3−3−2 L面の上下変位

L面の変位量に関しては、小倉北区上富野(Sec.1)・大畠(Sec.2)・足原(Sec.3)において、精密測量を実施した(図3−2)。その結果を図3−6に示す。

上富野(Sec.1)周辺の1/2,500地形図を、図3−5に示す。本地域においては、現状でも低断層崖を確認できるが、人工改変が顕著に進行する前の空中写真をもとに図化したので、より鮮明に読み取ることができる。等高線間隔は50cmである。小倉東断層は、この図のほぼ中央を北北東−南南西方向に通過しているが、途中で断層線のトレースが不連続に変化するようにも見える。低断層崖の比高は、50cm〜1mである。なお本図には、トレンチ掘削位置も示してあるが、その成果については後述する。

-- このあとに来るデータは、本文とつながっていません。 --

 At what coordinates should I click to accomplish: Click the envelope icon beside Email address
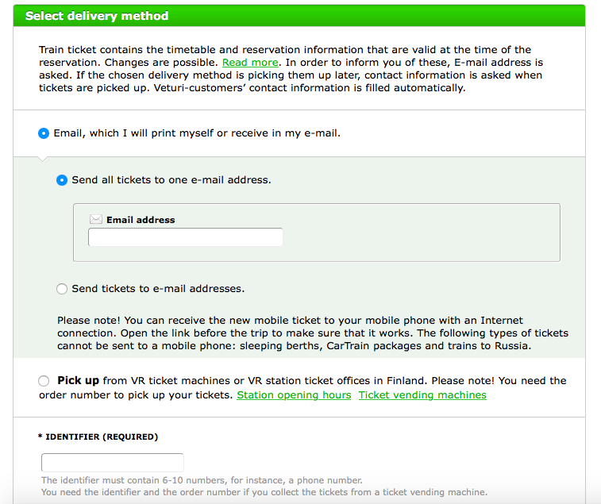[96, 220]
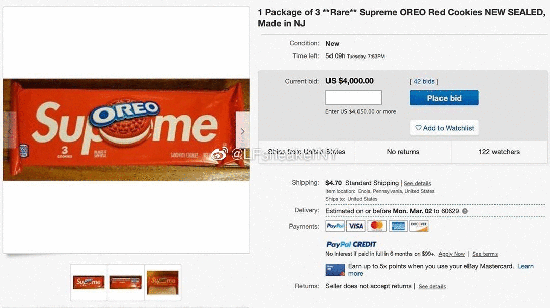Screen dimensions: 550x308
Task: Focus the bid amount input field
Action: pos(353,98)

図3−5の測線A−A'に沿って測量を行い、地形断面図を作成した(図3−6a)。

測線は、東から西へ流れる河川が形成した扇状地面(L面)上にある。このため、地表面は西へ傾斜しているが、断層線付近でほぼ水平になっている。初生的にはその部分に、西上がりの比高数10cm程度の低断層崖があったと想定されるが、現在は人工改変によってならされていると考えられる。断層変位には撓みが伴われることが普通であるので、幅数100m程度の範囲で地形面の傾斜を比較して上下変位量を求める必要がある。すでに述べたように、低断層崖の比高は1m程度であるが、図3−6aに示したように撓みを評価すると、小倉東断層の上下変位量は2mとなる。

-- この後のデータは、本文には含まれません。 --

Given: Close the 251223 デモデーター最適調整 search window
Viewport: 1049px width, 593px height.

大畠(Sec.2)と足原(Sec.3)においても、同様の測量成果を得た(図3−6b,c)。上富野と同様に、L面は西へ傾斜する扇状地面である。したがって、本来であるならば、L面は東から西へ滑らかに傾斜して連続するはずである。ところが、断層線付近に傾斜の異常が認められ、滑らかにはつながらない。米軍撮影の空中写真では西上がりの低断層崖が見られるので、後に人工改変によって平坦化されたことを示している。撓曲変位を評価するために、幅数100mの範囲でL面の傾斜を比較すると、小倉東断層の上下変位量は3.2−3.4mとなる。